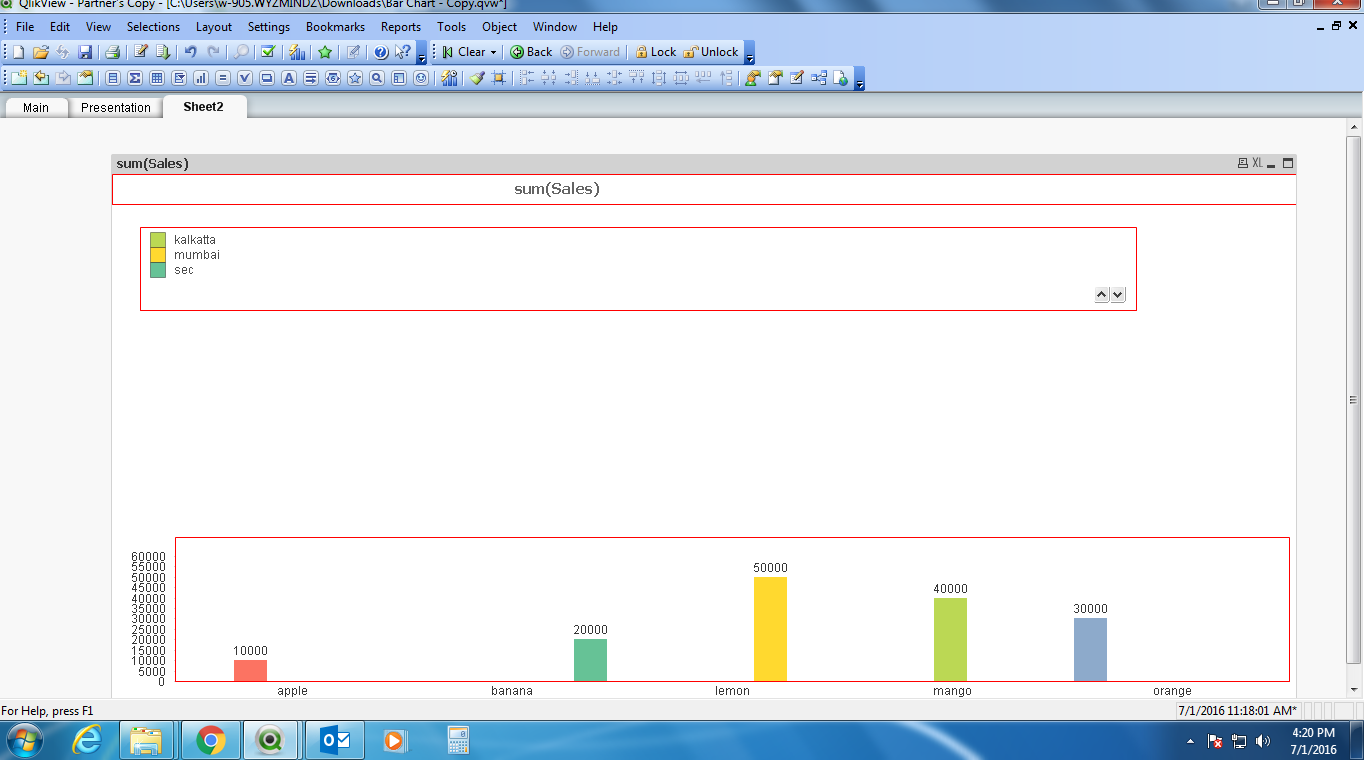Image resolution: width=1366 pixels, height=768 pixels.
Task: Create a new chart object
Action: tap(201, 78)
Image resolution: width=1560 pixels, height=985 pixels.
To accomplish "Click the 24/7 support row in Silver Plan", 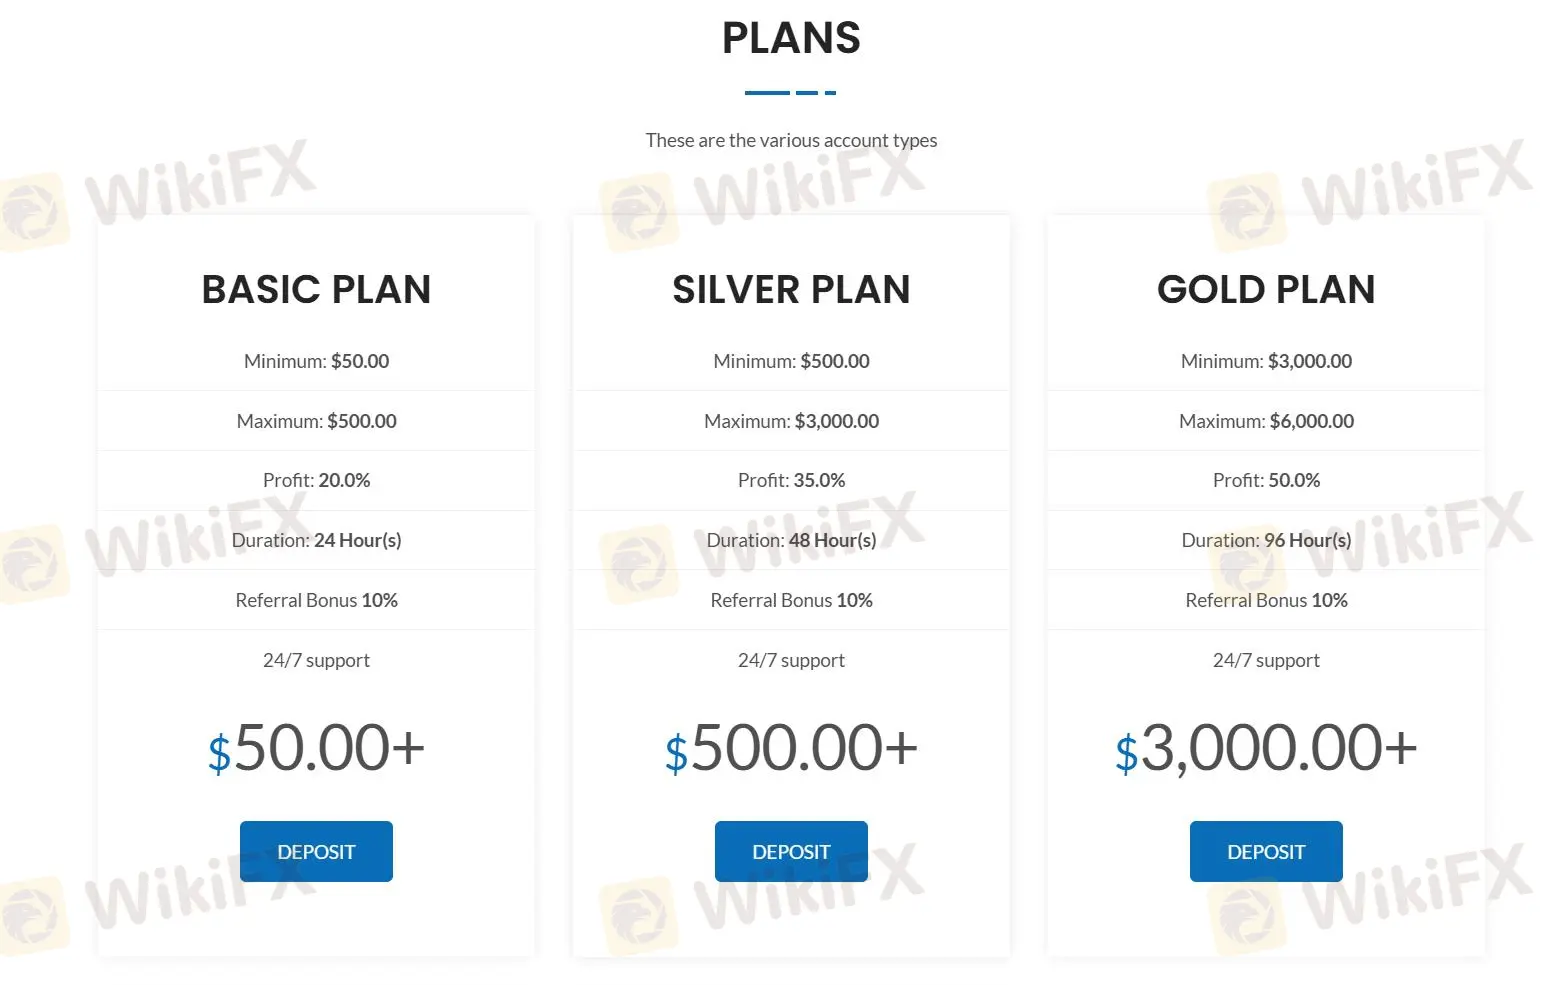I will (791, 660).
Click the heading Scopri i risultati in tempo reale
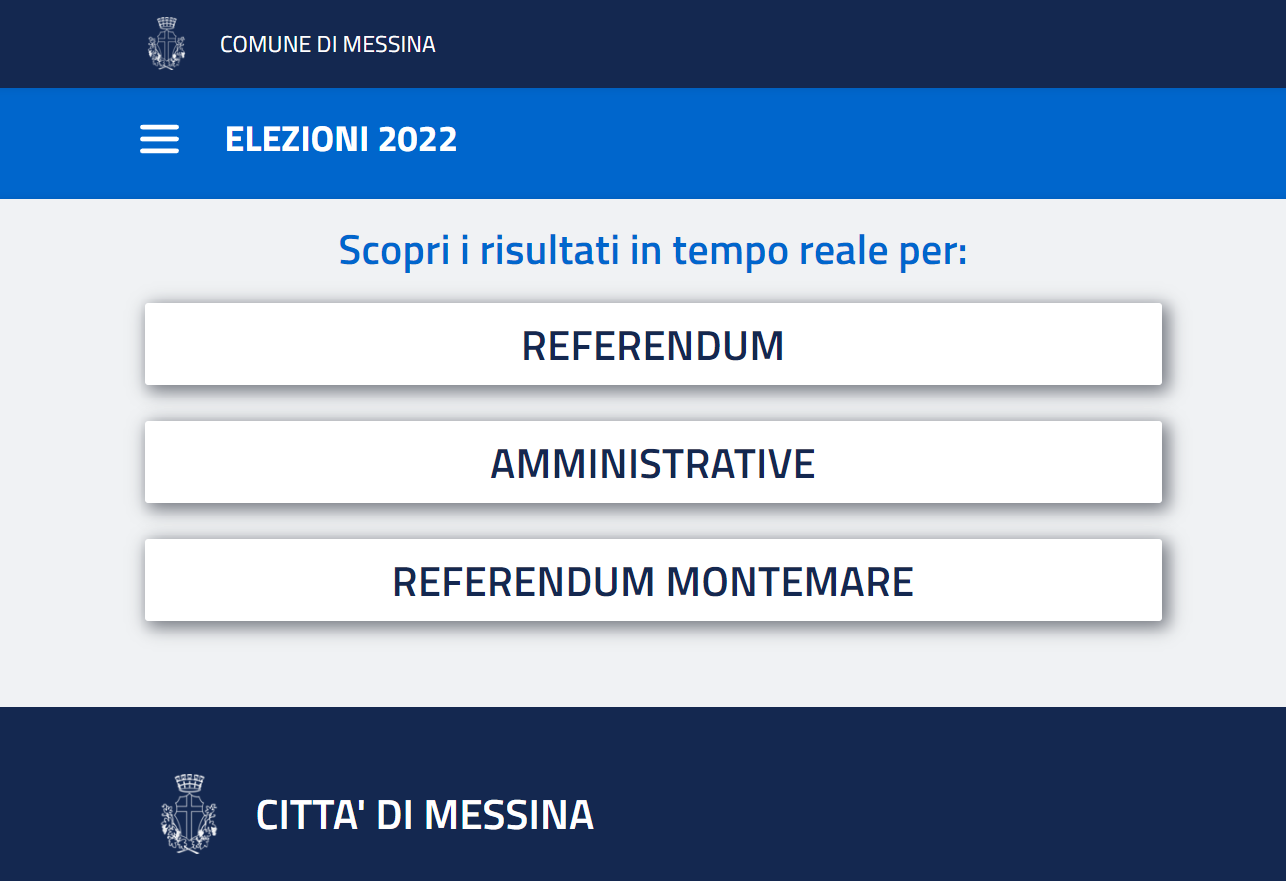 [x=653, y=249]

++++++

An exact restatement is expected of the lines from the line containing "Click the heading" to the end of the data above, pictures excluded.

Click the heading Scopri i risultati in tempo reale
 [x=653, y=249]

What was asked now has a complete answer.